A typical way to change a property of all children in a MultiEntity would be to write a loop. In this example we change the name of every residue to ‘UNK’.

>>> some_model = structure.values()[0]
>>> some_chain = some_model.values()[0]
>>> for residue in some_chain.values():
...     residue.setName('UNK')

Pycogent allows to make it much shorter. Whenever a structure is created the top-level entity(i.e. the structure) gets pointer list to all the entities it contains stored as the table attribute. For example the structure entity will have a table with a list of all models, chains, residues and atoms that it contains. The keys of this table are full_ids the values the actual entities.
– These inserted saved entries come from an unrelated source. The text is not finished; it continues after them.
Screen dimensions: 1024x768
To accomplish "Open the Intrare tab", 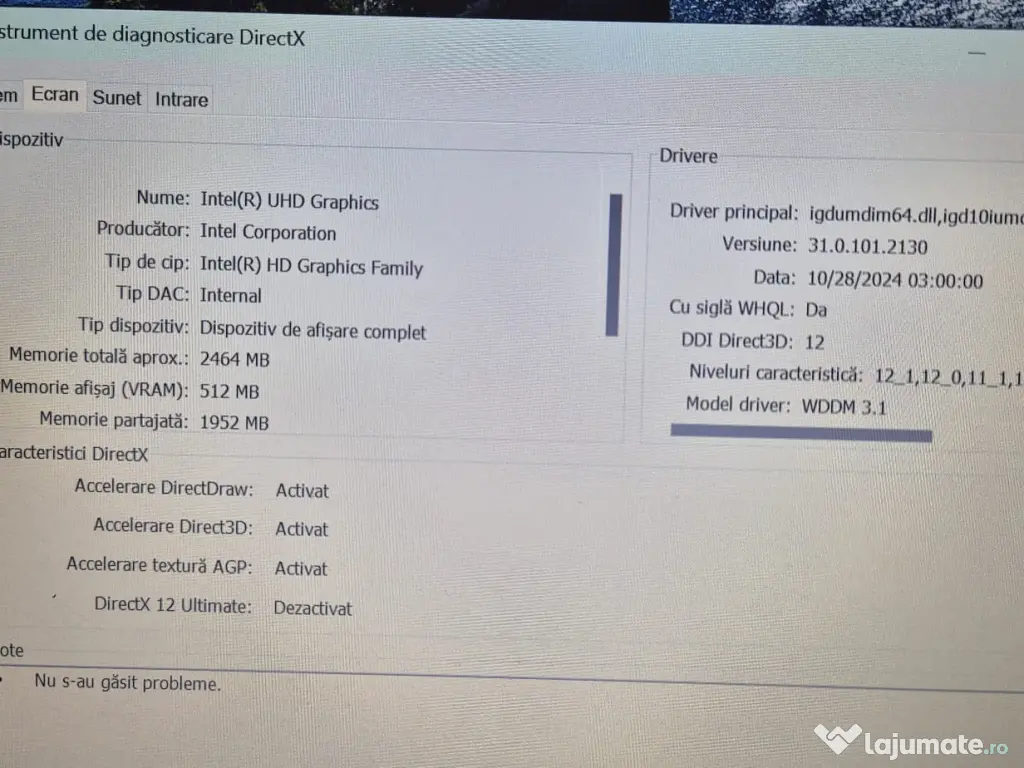I will pos(180,99).
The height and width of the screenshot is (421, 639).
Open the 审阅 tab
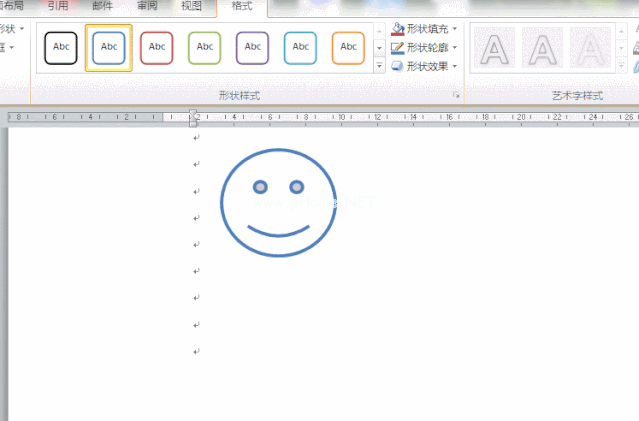tap(147, 6)
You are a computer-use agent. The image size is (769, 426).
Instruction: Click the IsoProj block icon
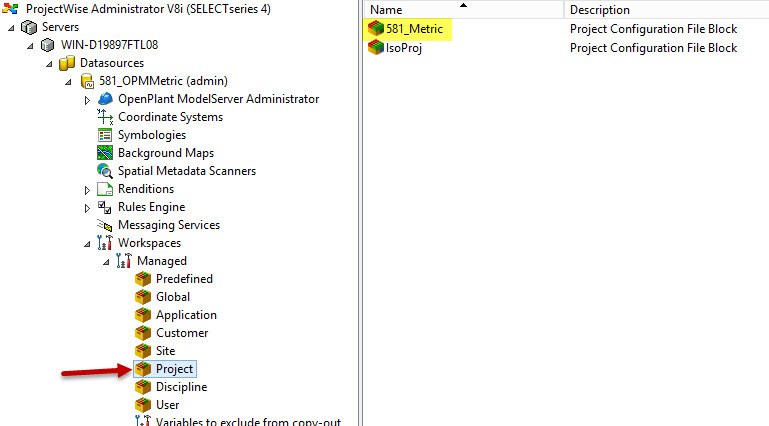(x=375, y=47)
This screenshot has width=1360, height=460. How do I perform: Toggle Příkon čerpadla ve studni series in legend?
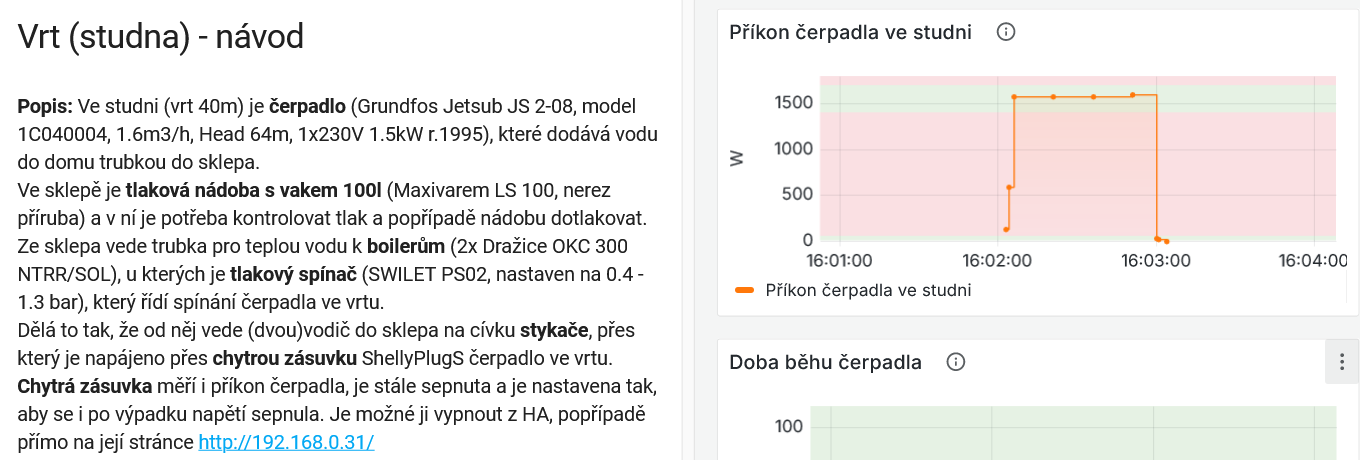(868, 290)
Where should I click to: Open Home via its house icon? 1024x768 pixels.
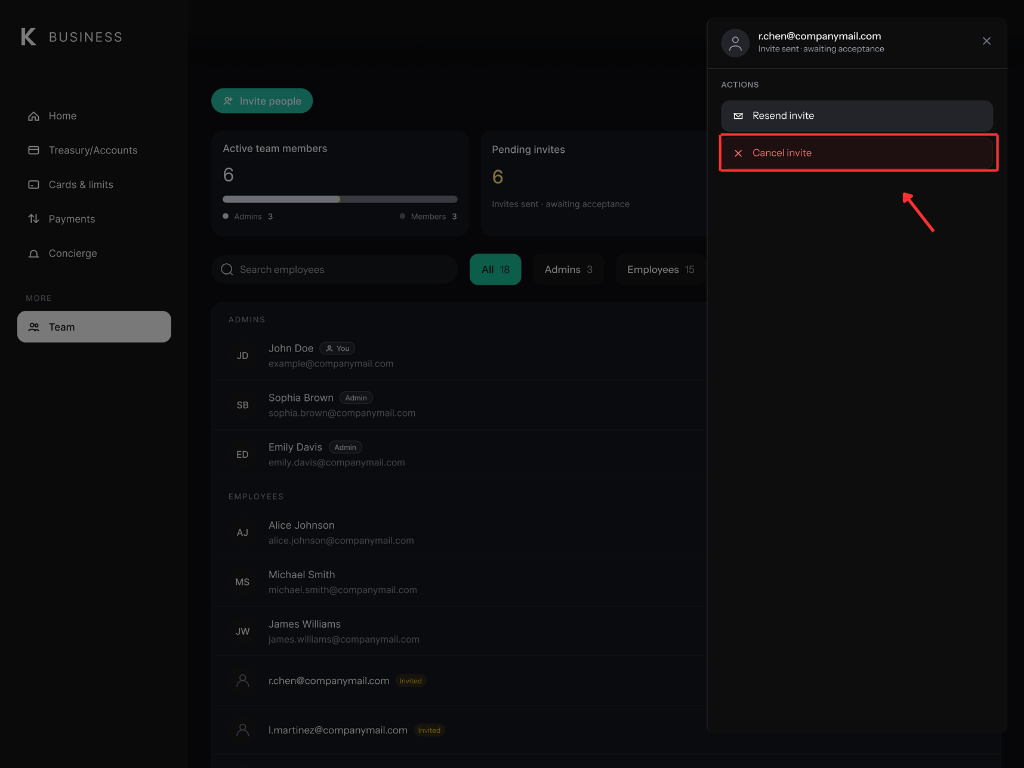tap(33, 116)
The table is divided into sections based on the hierarchy i.e. there is a separate dictionary for residues, atoms, chains and models.

>>> sorted(structure.table.keys()) # all the different entity levels in the table (which is a normal dictionary)
['A', 'C', 'M', 'R']
>>> structure.table['C'] # this is a full_id to entity mapping for all chains inside the structures
{('4TSV', 0, ' '): <Chain id= >, ('4TSV', 0, 'A'): <Chain id=A>}

The creation of such a table is quite expensive so it is created for the structure entity, but there is no reason why you should not create a table for e.g. a chain if you need it.
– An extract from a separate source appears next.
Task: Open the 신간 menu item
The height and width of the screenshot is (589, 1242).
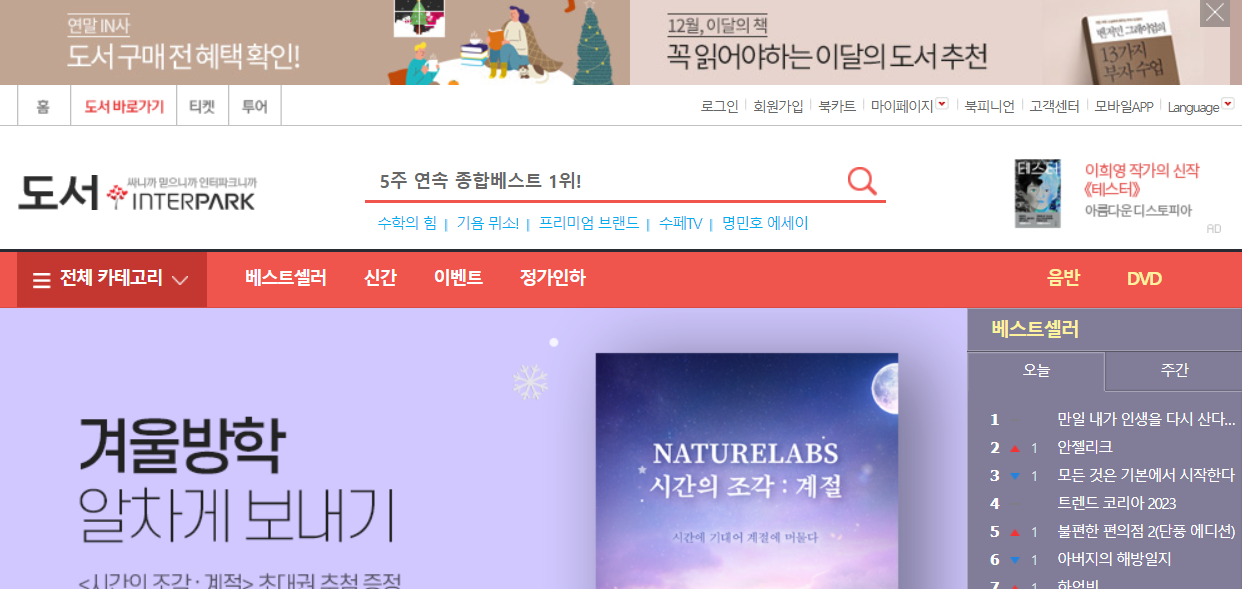Action: (x=380, y=278)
>>> some_model = structure.values()[0]
>>> some_chain = some_model.values()[0]
>>> some_chain.setTable()
>>> # some_chain.table['R'] # all the residues

There is however a catch. Tables are not dynamic, this means that they are not magically updated whenever a child changes it’s id. This can be easily seen in following example where a new chain is created a residue moved into it. A table is created for the chain, but it does not update the key after the child changes it’s name.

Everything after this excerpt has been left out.